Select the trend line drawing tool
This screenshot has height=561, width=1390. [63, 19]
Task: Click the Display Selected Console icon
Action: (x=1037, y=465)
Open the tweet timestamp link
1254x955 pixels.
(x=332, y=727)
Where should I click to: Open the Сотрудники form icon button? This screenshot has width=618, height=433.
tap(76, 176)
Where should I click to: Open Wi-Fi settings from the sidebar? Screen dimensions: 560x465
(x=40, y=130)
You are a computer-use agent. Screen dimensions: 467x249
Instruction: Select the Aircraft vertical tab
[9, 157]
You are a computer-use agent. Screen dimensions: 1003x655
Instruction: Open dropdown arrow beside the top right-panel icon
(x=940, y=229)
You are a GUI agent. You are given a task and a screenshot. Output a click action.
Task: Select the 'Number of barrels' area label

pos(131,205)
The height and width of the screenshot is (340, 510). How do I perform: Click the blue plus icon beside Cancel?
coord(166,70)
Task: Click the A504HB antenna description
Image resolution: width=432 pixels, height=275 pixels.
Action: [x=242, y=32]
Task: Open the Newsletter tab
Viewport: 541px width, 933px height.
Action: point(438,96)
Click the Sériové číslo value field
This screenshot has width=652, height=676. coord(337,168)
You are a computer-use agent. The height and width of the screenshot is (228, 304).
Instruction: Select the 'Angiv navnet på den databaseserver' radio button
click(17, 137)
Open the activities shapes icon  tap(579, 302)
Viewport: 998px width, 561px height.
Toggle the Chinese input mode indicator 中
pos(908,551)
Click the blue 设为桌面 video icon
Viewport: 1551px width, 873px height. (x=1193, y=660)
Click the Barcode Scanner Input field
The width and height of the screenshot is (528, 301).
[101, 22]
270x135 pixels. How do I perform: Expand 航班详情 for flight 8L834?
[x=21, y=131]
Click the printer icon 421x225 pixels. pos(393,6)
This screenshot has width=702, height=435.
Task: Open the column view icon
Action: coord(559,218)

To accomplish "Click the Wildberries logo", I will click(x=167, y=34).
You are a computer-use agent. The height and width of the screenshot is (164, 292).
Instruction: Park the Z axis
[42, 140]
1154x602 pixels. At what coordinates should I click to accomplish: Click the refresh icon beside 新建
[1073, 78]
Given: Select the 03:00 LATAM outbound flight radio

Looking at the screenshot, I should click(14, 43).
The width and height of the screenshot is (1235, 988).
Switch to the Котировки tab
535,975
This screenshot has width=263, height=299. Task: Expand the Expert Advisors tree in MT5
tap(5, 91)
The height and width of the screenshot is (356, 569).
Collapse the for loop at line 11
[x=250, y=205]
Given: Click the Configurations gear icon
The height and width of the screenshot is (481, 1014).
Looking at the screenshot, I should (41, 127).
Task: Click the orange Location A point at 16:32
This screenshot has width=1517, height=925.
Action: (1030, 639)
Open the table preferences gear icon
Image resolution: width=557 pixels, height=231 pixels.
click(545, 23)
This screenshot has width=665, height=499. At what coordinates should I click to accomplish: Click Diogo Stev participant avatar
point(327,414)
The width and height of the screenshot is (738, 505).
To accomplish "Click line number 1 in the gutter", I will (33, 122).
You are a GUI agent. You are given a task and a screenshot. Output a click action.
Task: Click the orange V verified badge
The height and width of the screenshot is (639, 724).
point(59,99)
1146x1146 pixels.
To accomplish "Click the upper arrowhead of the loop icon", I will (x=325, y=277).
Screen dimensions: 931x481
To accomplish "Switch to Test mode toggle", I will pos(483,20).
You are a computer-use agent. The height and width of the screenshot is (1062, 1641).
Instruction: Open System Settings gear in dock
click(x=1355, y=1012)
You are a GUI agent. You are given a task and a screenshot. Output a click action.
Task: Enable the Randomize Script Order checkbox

▶ **Exercise**
Arrange the listing above as a Markdown table with columns Row and Line, covering the line with "Task: Open the Newsletter tab" to the line with "Action: (1030, 639)" and leaving out blank lines.

▶ **Task output**
| Row | Line |
|---|---|
| 1 | Task: Open the Newsletter tab |
| 2 | Viewport: 541px width, 933px height. |
| 3 | Action: point(438,96) |
| 4 | Click the Sériové číslo value field |
| 5 | This screenshot has width=652, height=676. coord(337,168) |
| 6 | You are a computer-use agent. The height and width of the screenshot is (228, 304). |
| 7 | Instruction: Select the 'Angiv navnet på den databaseserver' radio button |
| 8 | click(17, 137) |
| 9 | Open the activities shapes icon  tap(579, 302) |
| 10 | Viewport: 998px width, 561px height. |
| 11 | Toggle the Chinese input mode indicator 中 |
| 12 | pos(908,551) |
| 13 | Click the blue 设为桌面 video icon |
| 14 | Viewport: 1551px width, 873px height. (x=1193, y=660) |
| 15 | Click the Barcode Scanner Input field |
| 16 | The width and height of the screenshot is (528, 301). |
| 17 | [101, 22] |
| 18 | 270x135 pixels. How do I perform: Expand 航班详情 for flight 8L834? |
| 19 | [x=21, y=131] |
| 20 | Click the printer icon 421x225 pixels. pos(393,6) |
| 21 | This screenshot has width=702, height=435. |
| 22 | Task: Open the column view icon |
| 23 | Action: coord(559,218) |
| 24 | To accomplish "Click the Wildberries logo", I will click(x=167, y=34). |
| 25 | You are a computer-use agent. The height and width of the screenshot is (164, 292). |
| 26 | Instruction: Park the Z axis |
| 27 | [42, 140] |
| 28 | 1154x602 pixels. At what coordinates should I click to accomplish: Click the refresh icon beside 新建 |
| 29 | [1073, 78] |
| 30 | Given: Select the 03:00 LATAM outbound flight radio |
| 31 | Looking at the screenshot, I should click(14, 43). |
| 32 | The width and height of the screenshot is (1235, 988). |
| 33 | Switch to the Котировки tab |
| 34 | 535,975 |
| 35 | This screenshot has width=263, height=299. Task: Expand the Expert Advisors tree in MT5 |
| 36 | tap(5, 91) |
| 37 | The height and width of the screenshot is (356, 569). |
| 38 | Collapse the for loop at line 11 |
| 39 | [x=250, y=205] |
| 40 | Given: Click the Configurations gear icon |
| 41 | The height and width of the screenshot is (481, 1014). |
| 42 | Looking at the screenshot, I should (41, 127). |
| 43 | Task: Click the orange Location A point at 16:32 |
| 44 | This screenshot has width=1517, height=925. |
| 45 | Action: (1030, 639) |